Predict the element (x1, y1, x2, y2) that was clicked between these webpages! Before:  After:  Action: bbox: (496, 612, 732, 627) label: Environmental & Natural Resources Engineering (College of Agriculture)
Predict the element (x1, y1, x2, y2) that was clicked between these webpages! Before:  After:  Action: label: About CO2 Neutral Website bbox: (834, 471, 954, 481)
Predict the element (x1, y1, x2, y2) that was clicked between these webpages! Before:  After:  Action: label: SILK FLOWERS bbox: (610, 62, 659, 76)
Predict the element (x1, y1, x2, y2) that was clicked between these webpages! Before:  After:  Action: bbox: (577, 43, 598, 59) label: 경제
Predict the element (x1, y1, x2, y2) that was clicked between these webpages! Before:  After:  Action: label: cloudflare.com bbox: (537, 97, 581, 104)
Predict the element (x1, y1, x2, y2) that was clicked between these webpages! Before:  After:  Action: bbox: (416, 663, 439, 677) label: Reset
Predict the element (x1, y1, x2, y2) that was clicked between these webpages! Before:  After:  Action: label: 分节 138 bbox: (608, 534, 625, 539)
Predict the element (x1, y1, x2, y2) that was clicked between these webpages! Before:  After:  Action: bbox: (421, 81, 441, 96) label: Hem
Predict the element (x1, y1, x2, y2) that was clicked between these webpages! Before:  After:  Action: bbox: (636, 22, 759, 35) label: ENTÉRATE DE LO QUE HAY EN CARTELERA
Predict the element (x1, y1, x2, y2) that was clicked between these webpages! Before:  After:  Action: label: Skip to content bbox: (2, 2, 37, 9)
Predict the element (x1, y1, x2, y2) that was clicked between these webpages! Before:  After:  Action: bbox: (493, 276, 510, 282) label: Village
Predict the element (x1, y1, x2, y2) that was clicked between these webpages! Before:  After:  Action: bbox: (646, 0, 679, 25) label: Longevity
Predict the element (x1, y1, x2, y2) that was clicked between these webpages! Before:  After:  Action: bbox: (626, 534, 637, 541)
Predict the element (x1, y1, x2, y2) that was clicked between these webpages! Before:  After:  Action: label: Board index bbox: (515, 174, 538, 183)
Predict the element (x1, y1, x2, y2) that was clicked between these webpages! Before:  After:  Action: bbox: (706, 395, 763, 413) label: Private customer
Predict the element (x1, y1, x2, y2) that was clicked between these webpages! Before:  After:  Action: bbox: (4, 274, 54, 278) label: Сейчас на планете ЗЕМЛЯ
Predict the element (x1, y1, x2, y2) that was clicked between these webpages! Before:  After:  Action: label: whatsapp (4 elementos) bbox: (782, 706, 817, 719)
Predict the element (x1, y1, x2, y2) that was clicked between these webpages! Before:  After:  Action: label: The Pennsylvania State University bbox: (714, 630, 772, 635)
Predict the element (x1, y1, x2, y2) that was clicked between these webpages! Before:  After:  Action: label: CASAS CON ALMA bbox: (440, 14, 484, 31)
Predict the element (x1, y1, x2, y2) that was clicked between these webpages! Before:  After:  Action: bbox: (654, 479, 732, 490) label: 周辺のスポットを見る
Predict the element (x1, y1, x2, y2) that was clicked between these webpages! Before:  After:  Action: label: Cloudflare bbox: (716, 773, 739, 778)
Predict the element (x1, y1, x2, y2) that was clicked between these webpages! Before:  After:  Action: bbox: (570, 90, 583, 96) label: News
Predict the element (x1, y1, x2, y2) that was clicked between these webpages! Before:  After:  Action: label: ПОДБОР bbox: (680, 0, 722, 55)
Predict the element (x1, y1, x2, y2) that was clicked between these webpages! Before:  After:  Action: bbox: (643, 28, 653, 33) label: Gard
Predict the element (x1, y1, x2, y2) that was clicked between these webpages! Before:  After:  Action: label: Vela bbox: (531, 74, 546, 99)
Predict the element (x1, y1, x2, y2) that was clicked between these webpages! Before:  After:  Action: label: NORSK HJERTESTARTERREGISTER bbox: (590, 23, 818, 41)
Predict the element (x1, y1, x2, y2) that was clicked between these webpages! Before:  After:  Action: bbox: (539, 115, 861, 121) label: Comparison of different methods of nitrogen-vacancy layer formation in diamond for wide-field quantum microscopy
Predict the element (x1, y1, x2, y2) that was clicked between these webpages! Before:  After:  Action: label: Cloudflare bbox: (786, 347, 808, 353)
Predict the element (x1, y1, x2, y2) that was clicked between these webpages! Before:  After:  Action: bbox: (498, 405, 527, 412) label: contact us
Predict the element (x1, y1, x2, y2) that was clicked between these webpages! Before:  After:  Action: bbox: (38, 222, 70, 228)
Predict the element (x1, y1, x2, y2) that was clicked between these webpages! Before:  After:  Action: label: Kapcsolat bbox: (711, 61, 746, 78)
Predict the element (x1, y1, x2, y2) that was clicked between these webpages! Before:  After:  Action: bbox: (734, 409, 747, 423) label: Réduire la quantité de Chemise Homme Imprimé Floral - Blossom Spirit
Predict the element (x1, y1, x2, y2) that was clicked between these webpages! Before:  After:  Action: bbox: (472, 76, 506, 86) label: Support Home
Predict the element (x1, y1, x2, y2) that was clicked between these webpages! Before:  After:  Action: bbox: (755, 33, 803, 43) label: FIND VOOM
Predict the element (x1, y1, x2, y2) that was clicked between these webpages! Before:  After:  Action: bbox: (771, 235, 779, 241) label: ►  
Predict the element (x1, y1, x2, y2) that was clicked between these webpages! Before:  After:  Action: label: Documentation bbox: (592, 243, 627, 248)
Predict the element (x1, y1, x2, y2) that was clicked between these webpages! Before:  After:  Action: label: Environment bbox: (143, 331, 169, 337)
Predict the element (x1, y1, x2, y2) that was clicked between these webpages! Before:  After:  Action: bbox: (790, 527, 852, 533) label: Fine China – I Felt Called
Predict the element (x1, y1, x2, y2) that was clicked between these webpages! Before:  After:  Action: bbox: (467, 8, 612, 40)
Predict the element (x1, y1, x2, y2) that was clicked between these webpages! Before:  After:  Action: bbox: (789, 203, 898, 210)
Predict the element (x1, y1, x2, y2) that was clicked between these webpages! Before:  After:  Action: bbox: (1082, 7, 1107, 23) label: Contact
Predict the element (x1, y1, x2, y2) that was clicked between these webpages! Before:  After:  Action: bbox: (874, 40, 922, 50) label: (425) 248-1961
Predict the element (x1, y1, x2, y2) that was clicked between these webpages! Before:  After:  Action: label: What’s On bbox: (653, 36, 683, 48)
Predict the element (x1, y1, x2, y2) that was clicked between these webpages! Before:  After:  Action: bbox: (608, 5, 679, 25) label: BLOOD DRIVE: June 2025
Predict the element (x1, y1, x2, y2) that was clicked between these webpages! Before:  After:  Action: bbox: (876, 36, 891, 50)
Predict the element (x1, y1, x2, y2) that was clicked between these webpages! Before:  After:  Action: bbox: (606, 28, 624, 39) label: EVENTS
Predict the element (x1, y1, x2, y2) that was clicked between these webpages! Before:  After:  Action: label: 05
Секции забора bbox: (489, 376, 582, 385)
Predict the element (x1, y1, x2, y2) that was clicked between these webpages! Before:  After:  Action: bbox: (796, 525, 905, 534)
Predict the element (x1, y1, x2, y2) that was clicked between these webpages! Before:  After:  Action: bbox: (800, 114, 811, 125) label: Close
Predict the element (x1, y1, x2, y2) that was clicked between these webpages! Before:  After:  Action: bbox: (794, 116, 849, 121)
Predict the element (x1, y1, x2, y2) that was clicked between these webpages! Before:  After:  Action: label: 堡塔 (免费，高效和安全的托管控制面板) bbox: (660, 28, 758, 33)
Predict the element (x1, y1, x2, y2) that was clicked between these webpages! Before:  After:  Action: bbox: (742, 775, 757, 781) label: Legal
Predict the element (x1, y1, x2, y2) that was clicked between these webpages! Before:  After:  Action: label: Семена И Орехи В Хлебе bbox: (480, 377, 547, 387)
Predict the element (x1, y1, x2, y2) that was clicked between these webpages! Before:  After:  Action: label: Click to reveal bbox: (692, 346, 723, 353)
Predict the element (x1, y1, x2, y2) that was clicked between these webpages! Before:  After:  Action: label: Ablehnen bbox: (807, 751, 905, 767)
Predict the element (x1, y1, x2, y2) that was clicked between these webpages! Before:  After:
□ □ □ □ □
AIM:
Copy out word for word the part of the listing that opens with the line containing "label: (425) 248-1961" and closes with the line containing "Секции забора bbox: (489, 376, 582, 385)".

WRITTEN ANSWER:
Predict the element (x1, y1, x2, y2) that was clicked between these webpages! Before:  After:  Action: bbox: (874, 40, 922, 50) label: (425) 248-1961
Predict the element (x1, y1, x2, y2) that was clicked between these webpages! Before:  After:  Action: label: What’s On bbox: (653, 36, 683, 48)
Predict the element (x1, y1, x2, y2) that was clicked between these webpages! Before:  After:  Action: bbox: (608, 5, 679, 25) label: BLOOD DRIVE: June 2025
Predict the element (x1, y1, x2, y2) that was clicked between these webpages! Before:  After:  Action: bbox: (876, 36, 891, 50)
Predict the element (x1, y1, x2, y2) that was clicked between these webpages! Before:  After:  Action: bbox: (606, 28, 624, 39) label: EVENTS
Predict the element (x1, y1, x2, y2) that was clicked between these webpages! Before:  After:  Action: label: 05
Секции забора bbox: (489, 376, 582, 385)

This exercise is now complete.